Is positivism like trimming all fat from bacon?


Well-Known Member
Reaction score
Is positivism like trimming all fat from bacon?

Meaning is the fat on bacon. Positivism is jerky (strips of spicy meat trimmed of fat and dried with low heat).

Following WWI a group of scientists, mathematicians, and philosophers gathered in Vienna to discuss recent events in logic. This informal gathering, labeled as the Vienna Circle, sought a formal and systematic reduction of human knowledge to ‘acceptable levels’.

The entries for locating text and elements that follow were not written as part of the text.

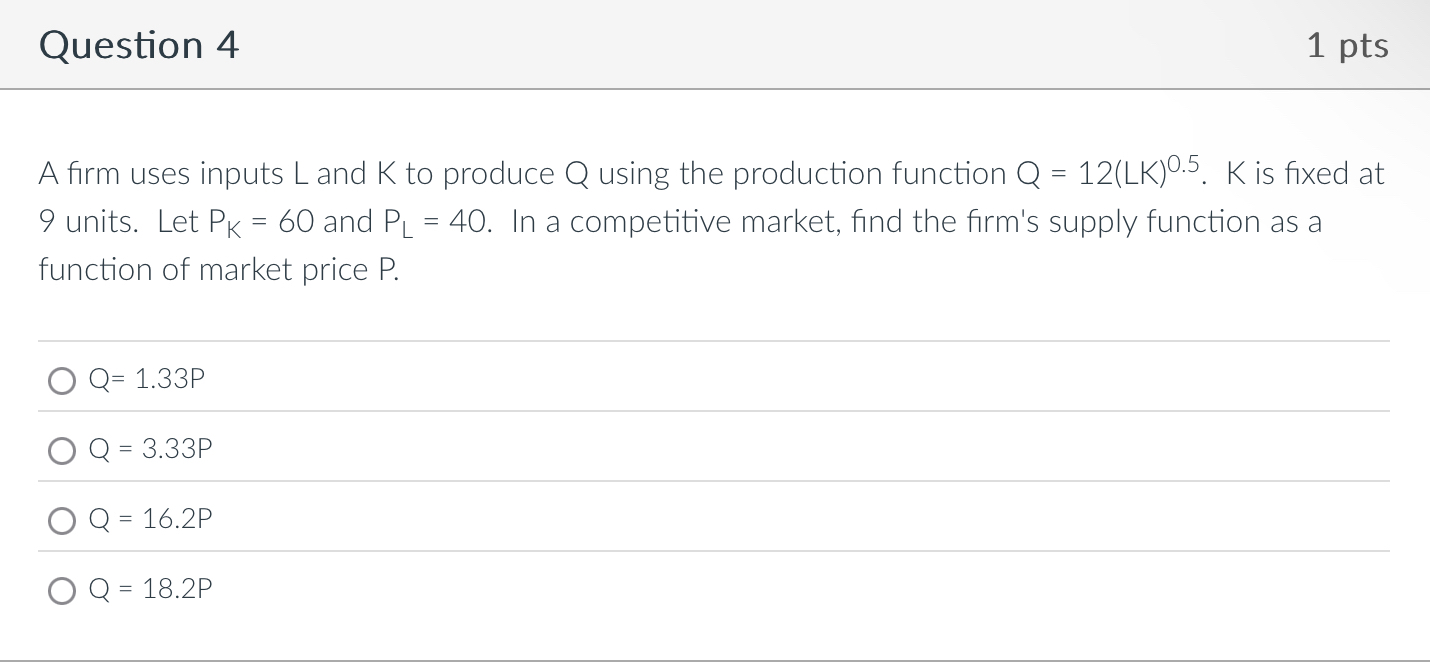This screenshot has height=663, width=1430.
Task: Click the answer label Q= 1.33P
Action: tap(146, 379)
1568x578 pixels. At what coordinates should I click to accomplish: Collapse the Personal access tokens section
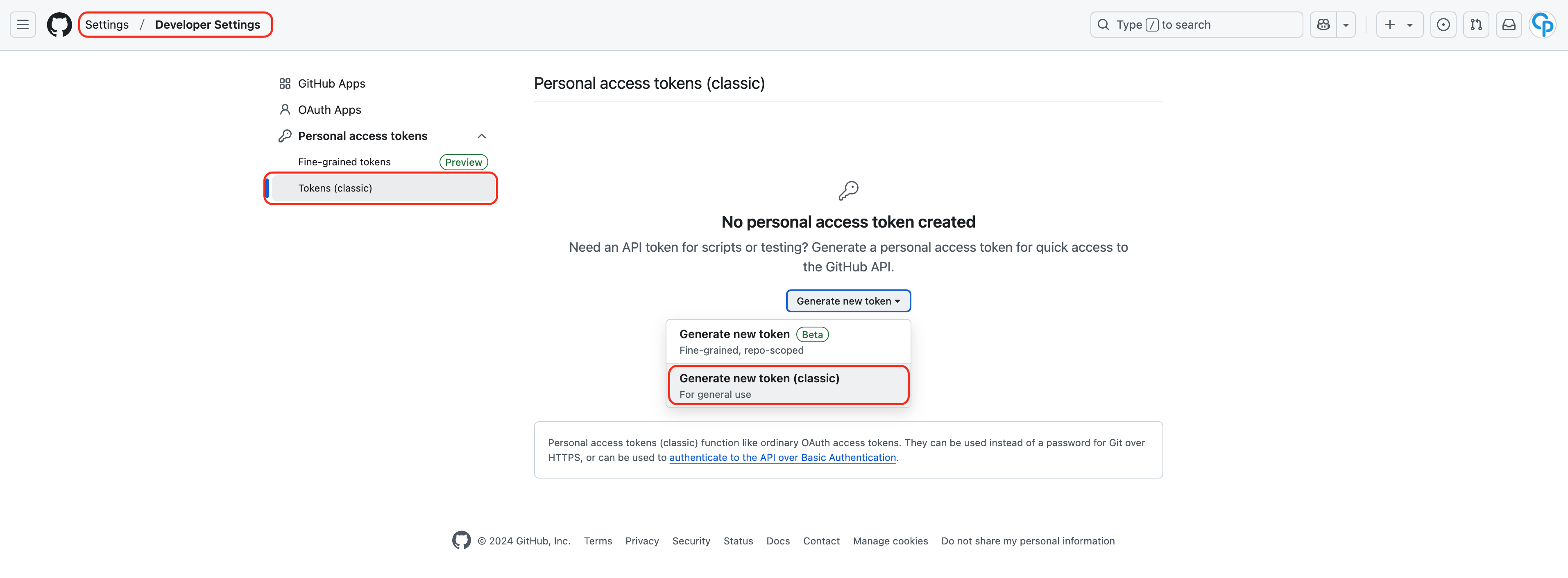481,135
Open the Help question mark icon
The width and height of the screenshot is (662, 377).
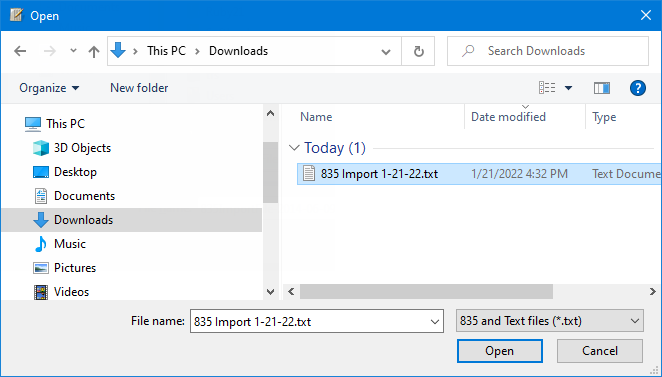[638, 88]
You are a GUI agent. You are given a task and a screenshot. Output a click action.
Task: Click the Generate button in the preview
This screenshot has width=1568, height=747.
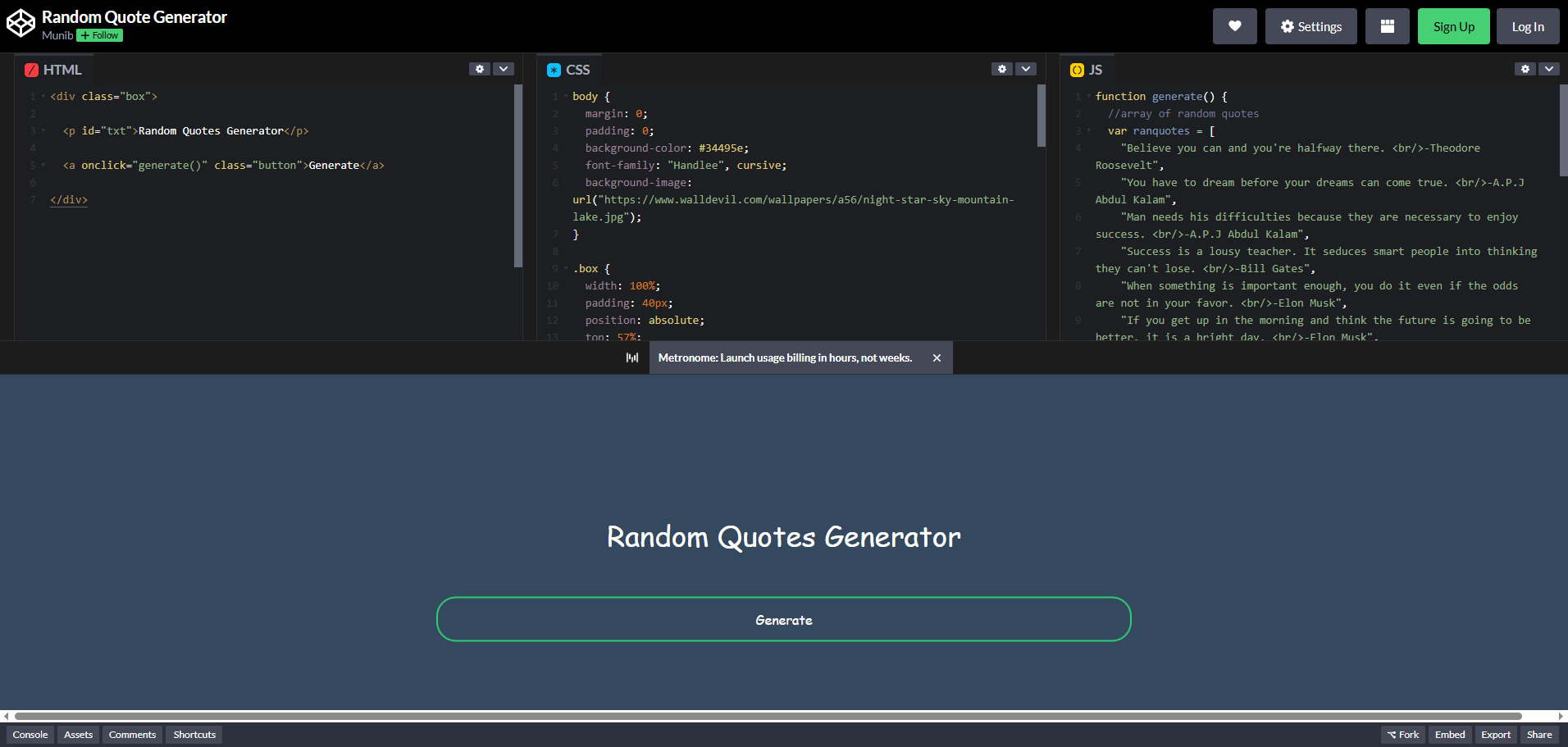pyautogui.click(x=783, y=619)

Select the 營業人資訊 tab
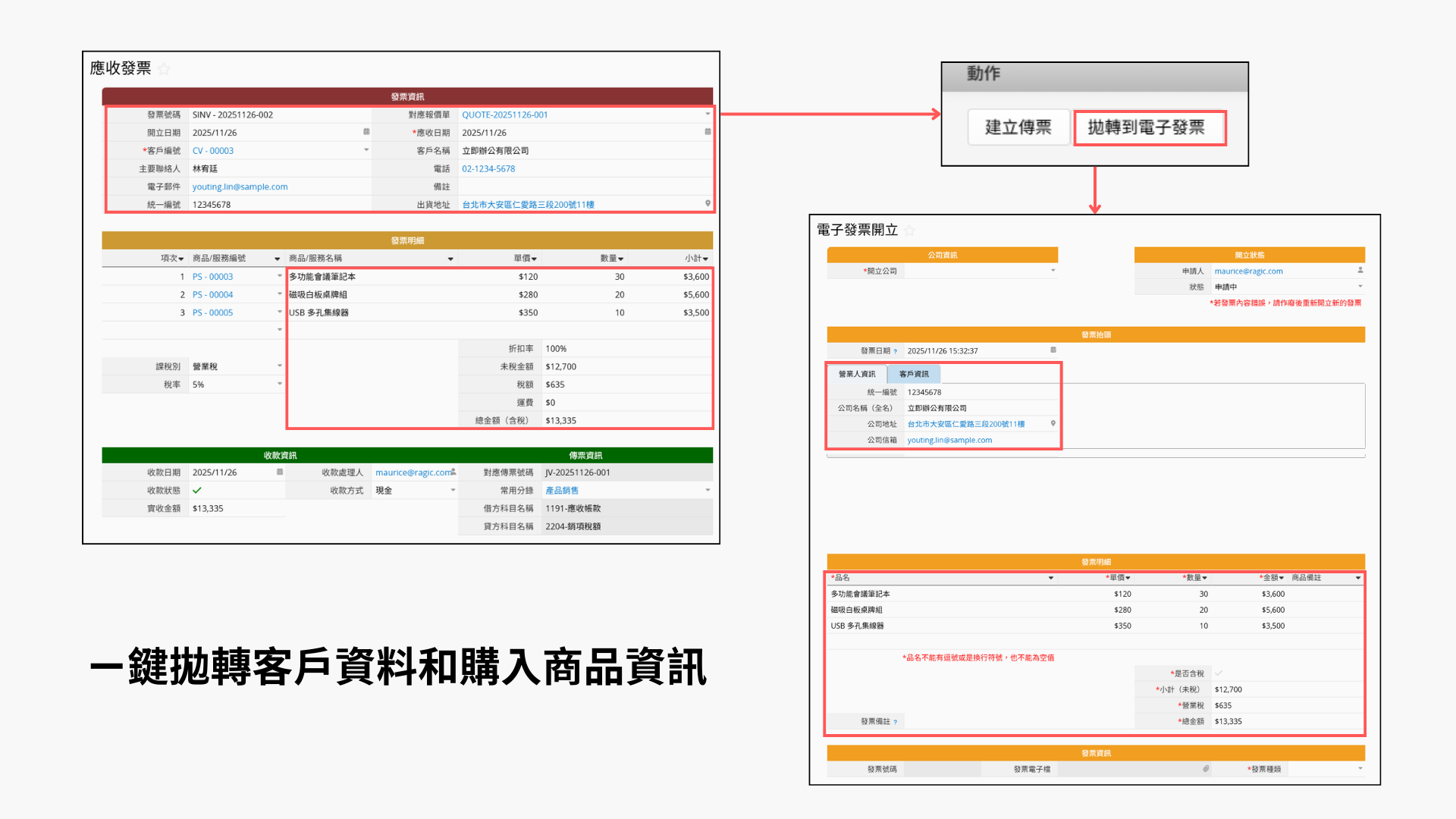pos(856,374)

Logical positivism, aka logical empiricism, resulted from this meeting. Logical positivism allows only logical tautologies and first-person observations to be considered as accurate forms of acceptable knowledge. The influences resulting from the Vienna Circle have proven to be enormous.

A sentence is factually significant only if I know what observations make it true or false. This idea, logical empiricism, leaves no room for anything to be considered as significant knowledge except empirical observations and meaningless but useful tautologies of math and logic.

Rudolf Carnap’s book “The Logical Structure of the World” (1929) attempts to construct in scientific language the structure of the whole world. It is this detailed analysis that led to the discovery of the difficulties of this procedure. The result was Karl Popper’s insight that we cannot establish truth but we can only prove that which is false; this leads into Popper’s theory of falsifyability.

This program of logical positivism left little room for serious considerations of value, meaning, aesthetics, and morality.

Five decades passed, following the Vienna Circle, before John Rawls broke up the strangle-hold on moral considerations exerted by logical positivism. Rawls book “A Theory of Justice” constructs a theory of justice that is somewhat like constructing the grammar of a natural language.